This press release, including the tables above, includes the following non-GAAP financial measures derived from our Preliminary Consolidated Statements of Operations: operating income; operating margin; net income; and diluted net income per share. These measures are not presented in accordance with, nor are they a substitute for GAAP. In addition, these measures may be different from non-GAAP measures used by other companies, limiting their usefulness for comparison purposes. The non-GAAP financial measures used in the table above should not be considered in isolation from measures of financial performance prepared in accordance with GAAP. Investors are cautioned that there are material limitations associated with the use of non-GAAP financial measures as an analytical tool. Certain of the adjustments to our GAAP financial measures reflect the exclusion of items that are recurring and will be reflected in our financial results for the foreseeable future.
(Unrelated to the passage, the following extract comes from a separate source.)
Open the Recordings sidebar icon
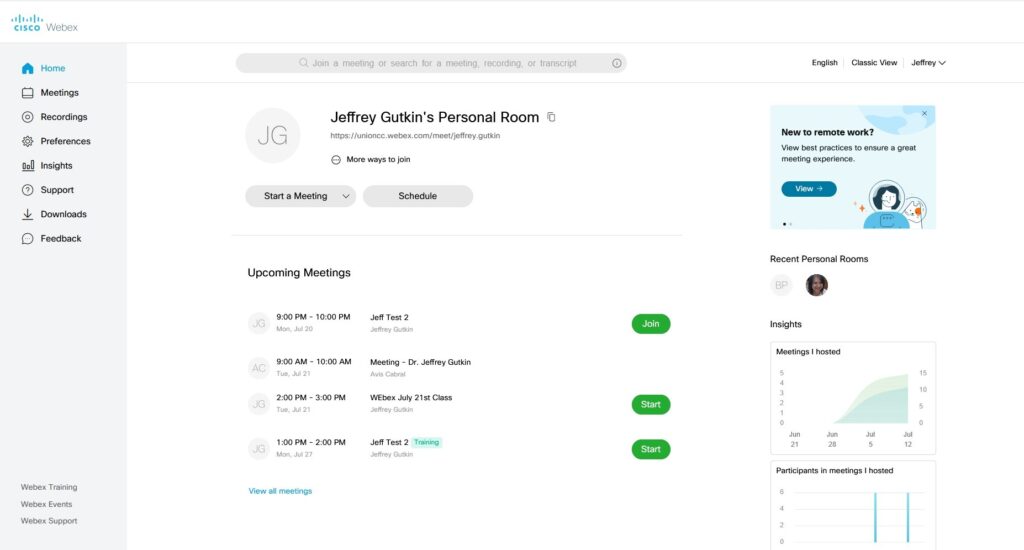This screenshot has width=1024, height=550. point(27,117)
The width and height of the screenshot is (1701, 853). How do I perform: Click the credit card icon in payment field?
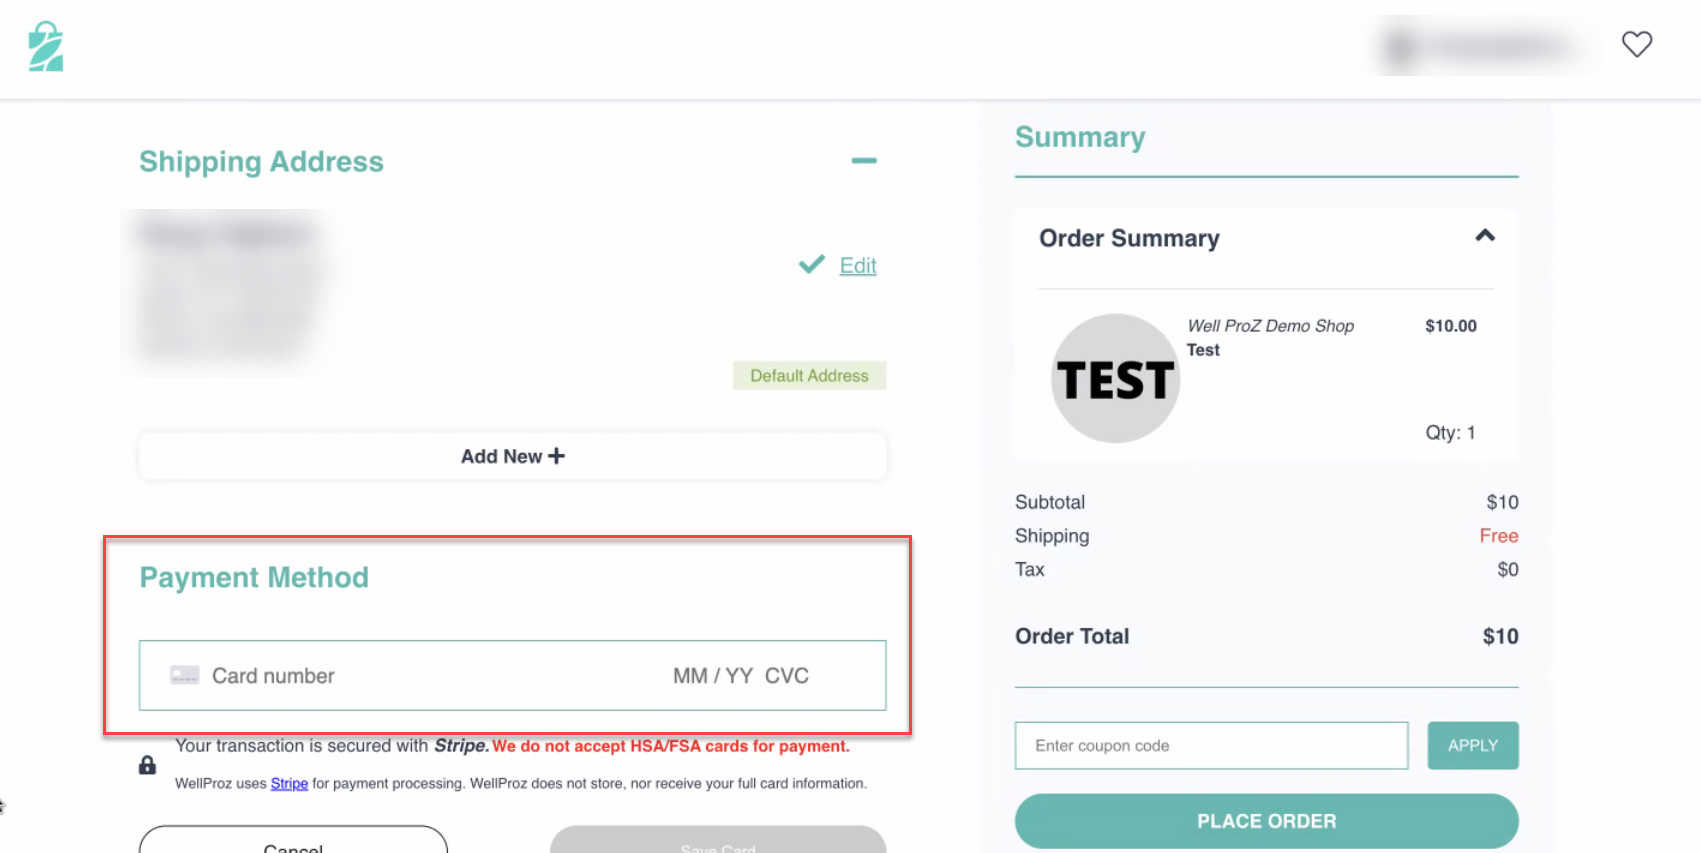185,675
We utilize a number of different financial measures, both GAAP and non-GAAP, in analyzing and assessing the overall performance of our business, in making operating decisions, forecasting and planning for future periods, and determining payments under compensation programs. We consider the use of the non-GAAP measures presented above to be helpful in assessing the performance of the continuing operation of our business. By continuing operation, we mean the ongoing revenue and expenses of the business, excluding certain items that render comparisons with prior periods or analysis of on-going operating trends more difficult, such as expenses not directly related to the actual cash costs of development, sale, delivery or support of our products and services, or expenses that are reflected in periods unrelated to when the actual amounts were incurred or paid. Consistent with this approach, we believe that disclosing non-GAAP financial measures to the readers of our financial statements provides such readers with useful supplemental data that, while not a substitute for financial measures prepared in accordance with GAAP, allows for greater transparency in the review of our financial and operational performance. In addition, we have historically reported non-GAAP results to the investment community and believe that continuing to provide non-GAAP measures provides investors with a tool for comparing results over time. In assessing the overall health of our business for the periods covered by the table above and, in particular, in evaluating the financial line items presented in the table above, we have excluded items in the following three general categories, each of which are described below: Acquisition Related Charges, Other Items, and Share-Based Compensation Related Items. We also provide additional detail below regarding the shares used to calculate our non-GAAP net income per share. Notes identified for line items in the table above correspond to the appropriate note description below.
The above tables and reconciliations can also be found on our Investor Relations website at http://investor.juniper.net.
Note A: Acquisition Related Charges. We exclude certain expense items resulting from acquisitions including amortization of purchased intangible assets associated with our acquisitions. The amortization of purchased intangible assets associated with acquisitions results in recording expenses in our GAAP financial statements that were already expensed by the acquired company before the acquisition and for which we have not expended cash. Moreover, had we internally developed the products acquired, the amortization of intangible assets, and the expenses of uncompleted research and development would have been expensed in prior periods. Accordingly, we analyze the performance of our operations in each period without regard to such expenses. In addition, acquisitions result in non-continuing operating expenses, which would not otherwise have been incurred by us in the normal course of our business operations. We believe that providing non-GAAP information for acquisition-related expense items in addition to the corresponding GAAP information allows the users of our financial statements to better review and understand the historic and current results of our continuing operations, and also facilitates comparisons to less acquisitive peer companies.
Note B: Other Items.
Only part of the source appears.